Would you return, word for word, the lines of the data below from the line with "view all accreditations (501, 1341)" through the line with "Methodologies (494, 2460)", and no others?

*** Opening Data under study ***

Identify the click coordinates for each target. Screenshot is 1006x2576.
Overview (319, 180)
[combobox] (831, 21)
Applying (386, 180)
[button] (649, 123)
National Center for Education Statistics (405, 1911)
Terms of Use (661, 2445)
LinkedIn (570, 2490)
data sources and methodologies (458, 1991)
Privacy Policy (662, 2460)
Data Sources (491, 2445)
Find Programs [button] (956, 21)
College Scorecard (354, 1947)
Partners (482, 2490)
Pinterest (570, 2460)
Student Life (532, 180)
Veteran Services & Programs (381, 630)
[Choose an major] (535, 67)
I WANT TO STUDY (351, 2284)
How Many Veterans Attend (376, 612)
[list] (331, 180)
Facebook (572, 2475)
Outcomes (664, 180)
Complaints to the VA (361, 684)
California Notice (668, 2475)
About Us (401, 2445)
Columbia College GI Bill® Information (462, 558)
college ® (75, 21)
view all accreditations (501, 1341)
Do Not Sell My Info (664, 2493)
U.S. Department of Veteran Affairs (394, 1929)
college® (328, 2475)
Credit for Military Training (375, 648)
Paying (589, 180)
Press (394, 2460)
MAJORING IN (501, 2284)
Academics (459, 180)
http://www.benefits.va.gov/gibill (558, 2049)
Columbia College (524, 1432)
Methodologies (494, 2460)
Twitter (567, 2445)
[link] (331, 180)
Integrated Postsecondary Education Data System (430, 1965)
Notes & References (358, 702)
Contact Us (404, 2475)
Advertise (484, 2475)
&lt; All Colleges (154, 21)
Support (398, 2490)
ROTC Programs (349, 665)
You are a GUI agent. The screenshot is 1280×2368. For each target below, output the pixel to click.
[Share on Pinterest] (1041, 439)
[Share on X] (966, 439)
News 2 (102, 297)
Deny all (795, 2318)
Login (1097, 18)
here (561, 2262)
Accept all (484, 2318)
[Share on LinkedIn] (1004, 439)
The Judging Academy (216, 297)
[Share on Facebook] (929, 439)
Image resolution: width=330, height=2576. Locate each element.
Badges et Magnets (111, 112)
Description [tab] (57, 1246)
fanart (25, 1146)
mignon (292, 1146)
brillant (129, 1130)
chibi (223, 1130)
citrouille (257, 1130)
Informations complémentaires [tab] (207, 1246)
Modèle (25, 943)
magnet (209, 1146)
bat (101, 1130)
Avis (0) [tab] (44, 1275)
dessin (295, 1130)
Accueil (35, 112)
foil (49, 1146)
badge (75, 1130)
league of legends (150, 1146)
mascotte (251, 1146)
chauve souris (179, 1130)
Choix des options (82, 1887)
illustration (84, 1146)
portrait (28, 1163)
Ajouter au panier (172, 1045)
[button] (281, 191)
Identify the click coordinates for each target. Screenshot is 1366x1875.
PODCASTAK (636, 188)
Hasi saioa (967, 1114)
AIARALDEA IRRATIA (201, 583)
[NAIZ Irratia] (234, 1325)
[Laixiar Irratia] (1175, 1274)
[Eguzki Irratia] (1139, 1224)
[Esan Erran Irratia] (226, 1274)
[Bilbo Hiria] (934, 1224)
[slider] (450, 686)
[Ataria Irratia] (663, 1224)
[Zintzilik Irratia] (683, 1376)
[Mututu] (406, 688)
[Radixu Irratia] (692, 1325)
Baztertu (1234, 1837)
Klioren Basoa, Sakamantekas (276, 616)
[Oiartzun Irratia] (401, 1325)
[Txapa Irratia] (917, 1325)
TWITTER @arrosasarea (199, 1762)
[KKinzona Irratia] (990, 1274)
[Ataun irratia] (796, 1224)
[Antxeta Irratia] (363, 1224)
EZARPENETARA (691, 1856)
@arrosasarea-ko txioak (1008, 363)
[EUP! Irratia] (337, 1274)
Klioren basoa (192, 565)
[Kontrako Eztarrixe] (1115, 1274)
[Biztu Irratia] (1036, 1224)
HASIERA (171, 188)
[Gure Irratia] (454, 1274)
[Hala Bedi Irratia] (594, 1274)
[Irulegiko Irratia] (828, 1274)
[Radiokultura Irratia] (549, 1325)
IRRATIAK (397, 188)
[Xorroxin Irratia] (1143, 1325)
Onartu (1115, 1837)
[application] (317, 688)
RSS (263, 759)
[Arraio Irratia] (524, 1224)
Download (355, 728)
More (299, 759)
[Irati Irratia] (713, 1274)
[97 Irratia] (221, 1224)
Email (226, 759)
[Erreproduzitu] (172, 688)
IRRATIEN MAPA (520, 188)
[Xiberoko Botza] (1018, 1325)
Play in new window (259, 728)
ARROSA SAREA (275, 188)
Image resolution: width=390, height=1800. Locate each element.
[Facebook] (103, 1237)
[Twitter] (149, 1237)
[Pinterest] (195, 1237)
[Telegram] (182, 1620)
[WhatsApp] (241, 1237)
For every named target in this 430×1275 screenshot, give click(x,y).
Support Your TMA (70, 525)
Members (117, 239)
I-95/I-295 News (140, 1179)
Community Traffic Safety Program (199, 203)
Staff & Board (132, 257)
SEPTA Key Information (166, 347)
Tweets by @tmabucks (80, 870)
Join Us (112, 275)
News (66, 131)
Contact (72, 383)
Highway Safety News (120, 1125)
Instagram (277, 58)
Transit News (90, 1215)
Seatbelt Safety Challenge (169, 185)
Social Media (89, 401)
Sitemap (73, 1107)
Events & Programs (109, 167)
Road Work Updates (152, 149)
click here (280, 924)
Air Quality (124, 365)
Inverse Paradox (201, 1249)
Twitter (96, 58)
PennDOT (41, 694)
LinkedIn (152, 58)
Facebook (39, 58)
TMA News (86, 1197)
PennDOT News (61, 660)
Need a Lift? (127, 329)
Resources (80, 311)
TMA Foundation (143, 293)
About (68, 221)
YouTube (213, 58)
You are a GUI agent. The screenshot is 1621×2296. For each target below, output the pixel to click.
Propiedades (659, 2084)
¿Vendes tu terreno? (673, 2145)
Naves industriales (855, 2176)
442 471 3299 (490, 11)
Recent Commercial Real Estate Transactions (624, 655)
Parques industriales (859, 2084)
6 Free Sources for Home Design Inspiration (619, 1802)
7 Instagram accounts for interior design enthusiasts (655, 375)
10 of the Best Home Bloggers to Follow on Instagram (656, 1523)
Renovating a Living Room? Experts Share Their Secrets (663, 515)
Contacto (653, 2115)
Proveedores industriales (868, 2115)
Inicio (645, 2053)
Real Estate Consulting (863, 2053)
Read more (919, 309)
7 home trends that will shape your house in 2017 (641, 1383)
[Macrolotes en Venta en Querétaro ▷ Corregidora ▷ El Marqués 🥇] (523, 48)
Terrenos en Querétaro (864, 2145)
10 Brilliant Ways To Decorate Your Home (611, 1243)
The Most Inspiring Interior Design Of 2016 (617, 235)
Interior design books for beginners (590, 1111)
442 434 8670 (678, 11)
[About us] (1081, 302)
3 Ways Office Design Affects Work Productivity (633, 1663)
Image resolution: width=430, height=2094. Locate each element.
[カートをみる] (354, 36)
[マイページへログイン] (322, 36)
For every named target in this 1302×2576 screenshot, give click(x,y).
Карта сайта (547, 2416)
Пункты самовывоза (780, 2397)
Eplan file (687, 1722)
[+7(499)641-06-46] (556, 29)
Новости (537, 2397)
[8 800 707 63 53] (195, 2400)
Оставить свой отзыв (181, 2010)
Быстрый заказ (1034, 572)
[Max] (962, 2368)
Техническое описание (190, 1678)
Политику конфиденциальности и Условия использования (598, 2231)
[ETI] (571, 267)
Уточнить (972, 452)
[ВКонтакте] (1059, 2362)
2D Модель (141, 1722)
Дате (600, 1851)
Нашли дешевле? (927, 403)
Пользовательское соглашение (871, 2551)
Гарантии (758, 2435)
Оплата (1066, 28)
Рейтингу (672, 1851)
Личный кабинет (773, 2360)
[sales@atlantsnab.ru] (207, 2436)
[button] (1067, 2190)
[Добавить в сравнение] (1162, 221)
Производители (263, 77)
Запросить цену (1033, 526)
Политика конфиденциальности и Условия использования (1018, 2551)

*** Closing Data under study ***

Answer to the problem:
view all accreditations (501, 1341)
Do Not Sell My Info (664, 2493)
U.S. Department of Veteran Affairs (394, 1929)
college® (328, 2475)
Credit for Military Training (375, 648)
Paying (589, 180)
Press (394, 2460)
MAJORING IN (501, 2284)
Academics (459, 180)
http://www.benefits.va.gov/gibill (558, 2049)
Columbia College (524, 1432)
Methodologies (494, 2460)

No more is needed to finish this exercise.